Imitazione servile e caratteristiche esteriori dei prodotti
In tema di concorrenza sleale confusoria, l’imitazione rilevante ai sensi dell’ art. 2598, n. 1, c.c. non esige la riproduzione di qualsiasi forma del prodotto altrui, ma solo di quella che investe le caratteristiche esteriori dotate di efficacia individualizzante, in quanto idonee, per capacità distintiva, a ricollegare il prodotto ad una determinata impresa, sempreché la ripetizione dei connotati formali non si limiti a quei profili resi necessari dalle caratteristiche funzionali del prodotto. Si configura la fattispecie di imitazione servile quando questa risulti attuata in maniera tale da poter trarre in inganno il consumatore, di guisa che egli, volendo acquistare la merce di un determinato produttore, possa confonderla con quella di un suo concorrente .

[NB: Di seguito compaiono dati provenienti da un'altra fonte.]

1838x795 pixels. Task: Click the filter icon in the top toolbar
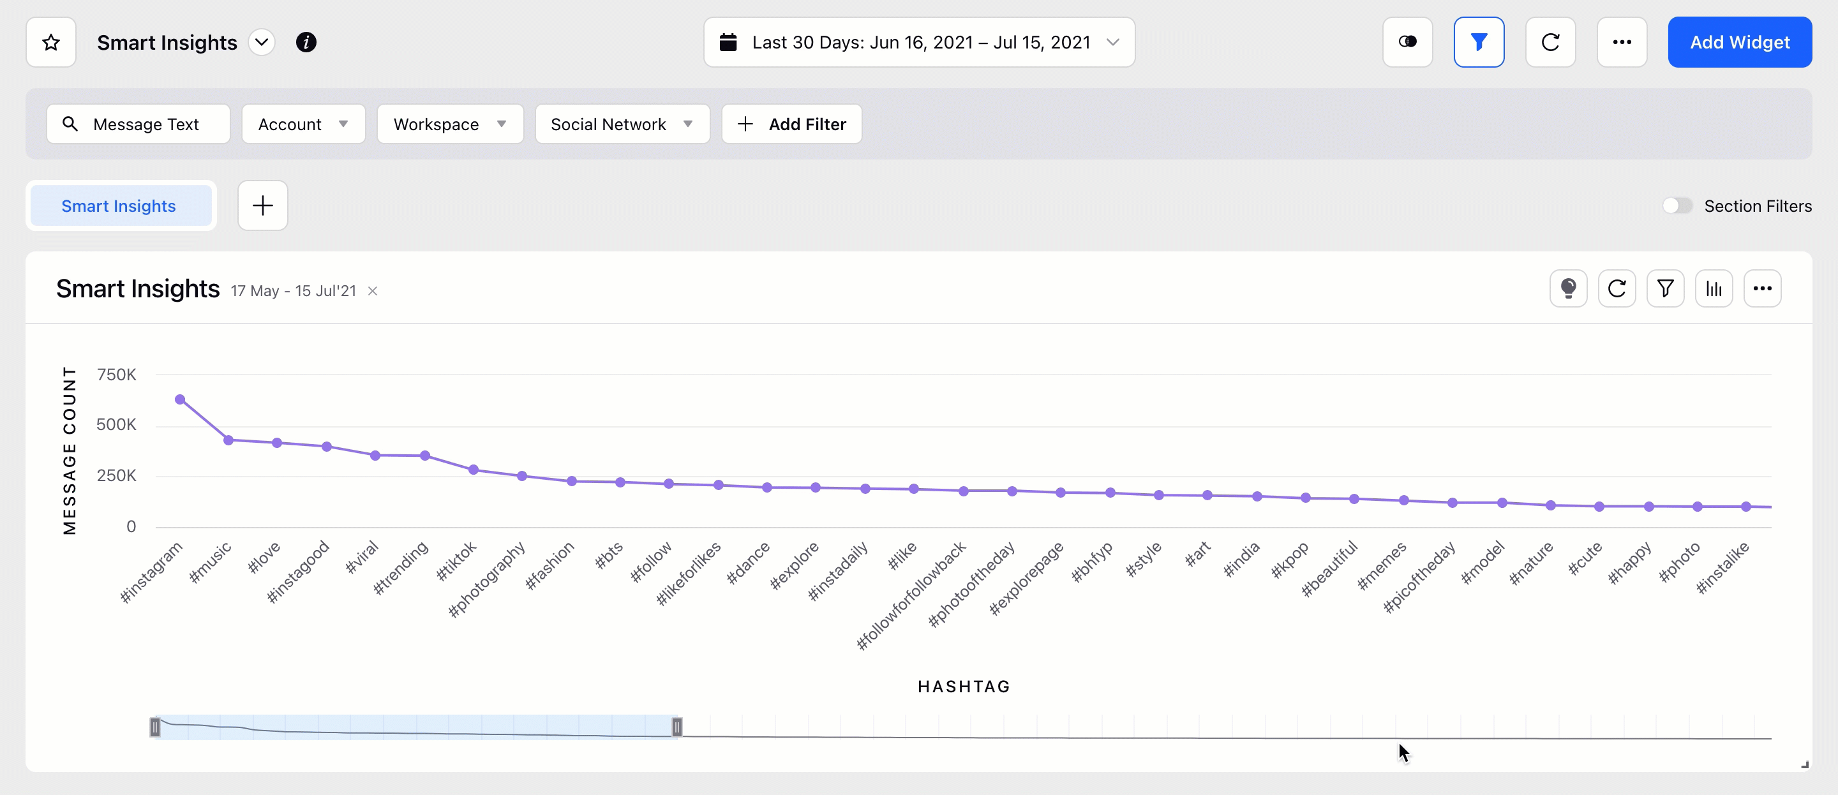point(1478,44)
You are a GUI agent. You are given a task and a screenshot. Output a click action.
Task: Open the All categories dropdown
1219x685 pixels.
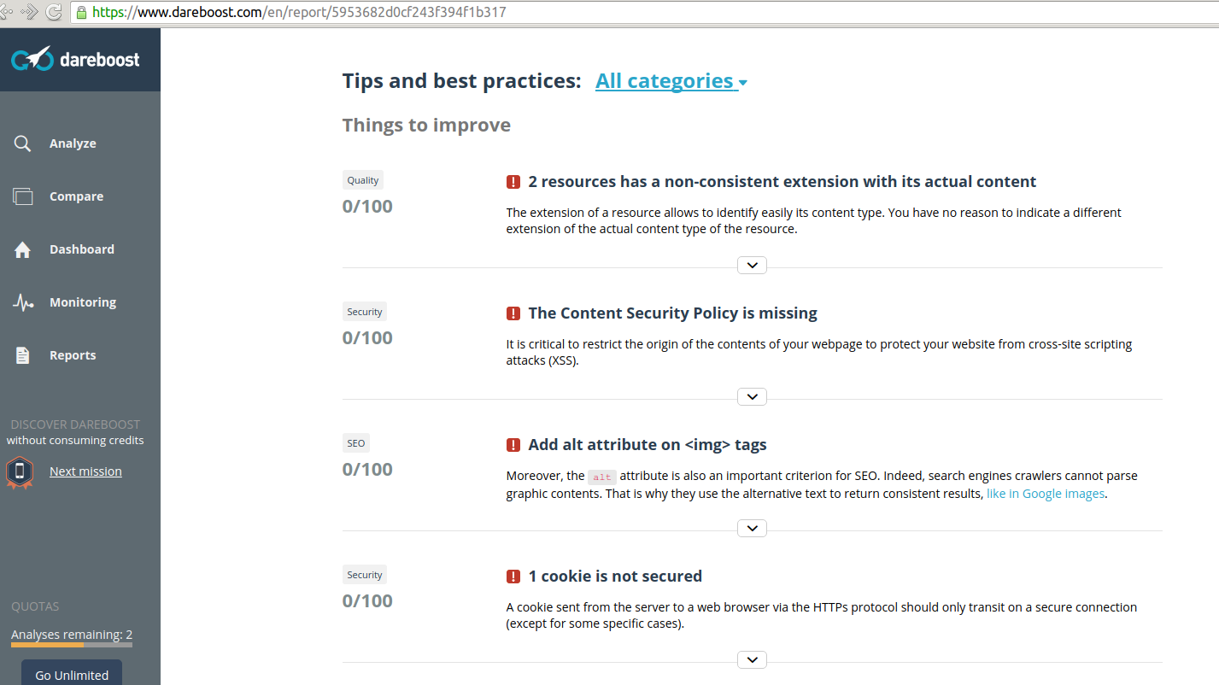click(x=671, y=81)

Al fine di ritenere integrato l’illecito di imitazione servile, la novità e la capacità distintiva delle caratteristiche imitate devono essere presenti, in via cumulativa. La capacità distintiva riguarda solamente quelle forme idonee a ricollegare il prodotto a una determinata impresa, mentre la novità fa riferimento alle forme differenti a quelle già prodotte e immesse sul mercato da altri. L’oggetto dell’imitazione deve cadere sulla forma dotata di efficacia individualizzante e del carattere della novità, tenuto conto altresì degli importanti effetti della norma che , pur in mancanza di diritti di privativa, impone il contemperamento con la necessità di garantire la massima competizione sul mercato. Laddove si attribuisse tutela per imitazione servile ad ogni elemento di novità esteriore del prodotto, si addiverrebbe alla conseguenza paradossale, non voluta dell’ordinamento, di attribuire tutela temporalmente illimitata a disegni o modelli non registrati. Pertanto, la necessaria coesistenza di novità e capacità distintiva del prodotto imitato deve essere accertata con particolare rigore.

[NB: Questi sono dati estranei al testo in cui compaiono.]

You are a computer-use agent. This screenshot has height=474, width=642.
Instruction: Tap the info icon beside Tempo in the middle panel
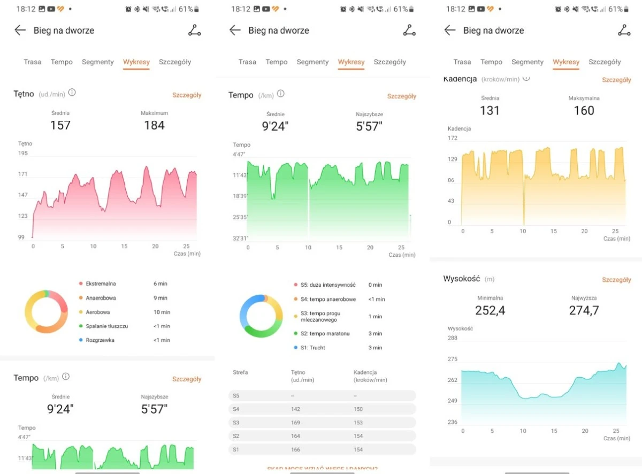[280, 94]
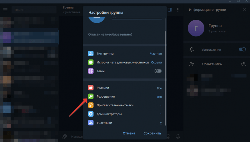Open the Пригласительные ссылки row
The width and height of the screenshot is (250, 142).
125,105
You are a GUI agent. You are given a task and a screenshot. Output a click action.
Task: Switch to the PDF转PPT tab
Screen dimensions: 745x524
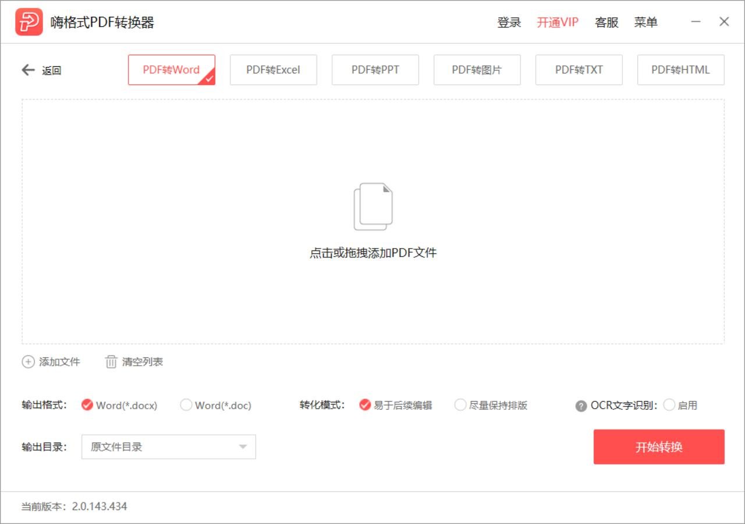coord(375,69)
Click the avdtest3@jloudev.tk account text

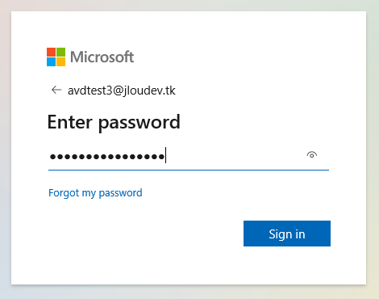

La capacita distintiva del prodotto imitato si configura quando il prodotto imitato sia dotato di notorietà qualificata, presentando caratteristiche tali da distinguerlo nell’ambito della fetta di mercato interessato in quanto proveniente da un determinato produttore e non può dunque discendere dalla sola novità del prodotto, nel senso che non è sufficiente che un prodotto sia nuovo per concludere che il consumatore medio lo riconduca necessariamente a quello specifico produttore, risultando bensì necessario che la forma sia idonea a distinguere il prodotto e che abbia perciò acquisito notorietà presso il pubblico dei consumatori in misura tale da rendere plausibile l’idoneità a determinare in concreto, nella percezione del consumatore medio, un’apprezzabile relazione tra di esso e la sua origine imprenditoriale.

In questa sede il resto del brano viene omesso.